The decision matrix we depicted above reflects one of the simplest possible1 settings. In particular, we don’t have any probabilities associated with the different states of the world (“Fire” or “No fire”) which makes it a “decision under ignorance”. Another key limitation is that we don’t have a number representing how good or bad each outcome is—our outcomes have not been assigned cardinal utility. Instead, our outcomes are only on an ordinal scale.

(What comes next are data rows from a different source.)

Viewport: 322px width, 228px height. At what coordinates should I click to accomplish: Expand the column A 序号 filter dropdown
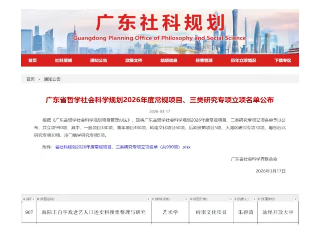click(33, 199)
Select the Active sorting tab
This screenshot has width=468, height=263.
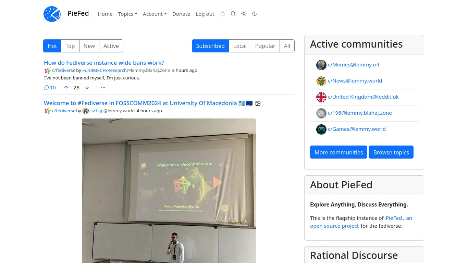click(111, 46)
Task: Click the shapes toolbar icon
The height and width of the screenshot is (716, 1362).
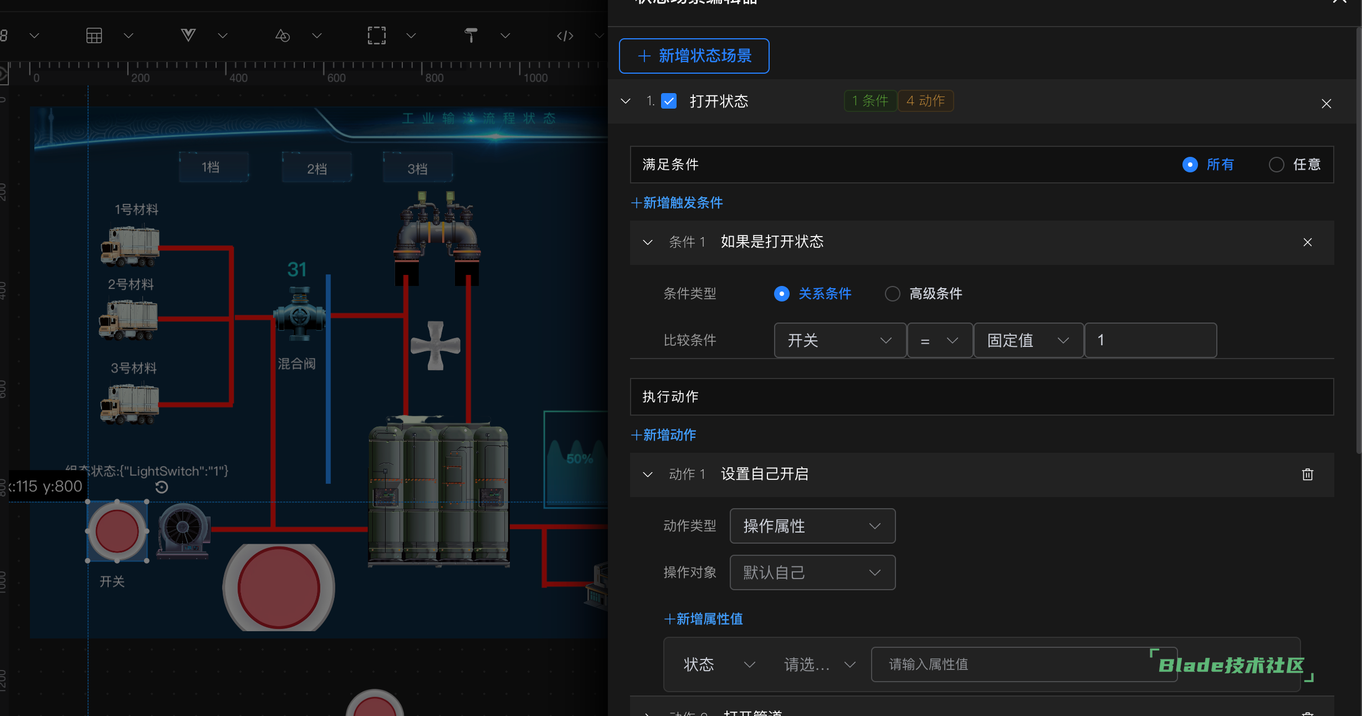Action: pyautogui.click(x=283, y=35)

Because this setting is so minimal, it both has wide applicability—it makes very few assumptions that can be contradicted by facts on the ground—and limited insight—the best you can do with minimal information still isn’t very good.

### Dominance

#### Prose

One of the rules that exemplifies both broad applicability and limited insight is the dominance rule. Action A weakly dominates action B if it produces an outcome which is at least as good as that of action B in every state of the world. Action A strongly dominates action B if it produces an outcome which is at least as good as that of action B in every state of the world AND is strictly better than action B in at least one state of the world.

#### Example

You have the choice of two alternative routes to work. In good conditions, both take 10 minutes. But the second route is prone to traffic and on bad days takes 20 minutes while the first route still takes 10 minutes. With a scenario like this, the dominance rule demands that you take the first route since it is never worse and sometimes better.

#### Interactive

If the above description isn’t sufficient, try poking around with this interactive analysis (Note that “better than” in this case means later in ASCIIbetical order—later letters are better than earlier letters). The analysis will update whenever you stop editing text and defocus the text area.

Weak:

• Action 2 weakly dominates Action 1

Strong:

• Action 2 strongly dominates Action 1

#### Source code

Another way to explain dominance is with source code:

dominatesWeakly :: forall cell. PartialOrd cell => PairOfRows cell -> Boolean
dominatesWeakly rows = Foldable.and (NonEmpty.zipWith (>=) row1 row2)
where
Tuple row1 row2 = unzipNeMultiSet rows

dominatesStrongly :: forall cell. PartialOrd cell => PairOfRows cell -> Boolean
dominatesStrongly rows =
Foldable.and (NonEmpty.zipWith (>=) row1 row2) &&
Foldable.or (NonEmpty.zipWith (>) row1 row2)
where
Tuple row1 row2 = unzipNeMultiSet rows

To hammer home the point about dominance being applicable in very general settings: cell is totally polymorphic except for the constraint that cells form a partial order.

#### Math

And the final view on dominance will be the fully mathematical one2:

##### Weak dominance

We can also describe weak dominance $$\preccurlyeq_{WD}$$ in symbols:

$a_i \preccurlyeq_{WD} a_j \leftrightarrow \forall s \in S\ (v(a_i, s) \leq v(a_j, s))$

where $$a_i$$ and $$a_j$$ represent the ith and jth actions, $$s$$ is a particular state of the world from the set $$S$$ of all states, and $$v : A \times S \to V$$ is a function mapping an action in a particular state of the world to an element in the partial order of values $$V$$.

##### Strong dominance

In symbols, strong dominance $$\prec_{SD}$$ is:

$a_i \prec_{SD} a_j \leftrightarrow \forall s \in S\ (v(a_i, s) \leq v(a_j, s)) \wedge \exists s \in S\ (v(a_i, s) < v(a_j, s))$

where $$a_i$$ and $$a_j$$ represent the ith and jth actions, $$s$$ is a particular state of the world from the set $$S$$ of all states, and $$v : A \times S \to V$$ is a function mapping an action in a particular state of the world to an element in the partial order of values $$V$$.

Peterson, Martin. 2017. An Introduction to Decision Theory. Cambridge University Press.

1. Ways we could go simpler: only one action, only one state of the world. But these settings are too simple and rather boring.

2. This perspective doesn’t really appear in (Peterson 2017); any errors here are my own.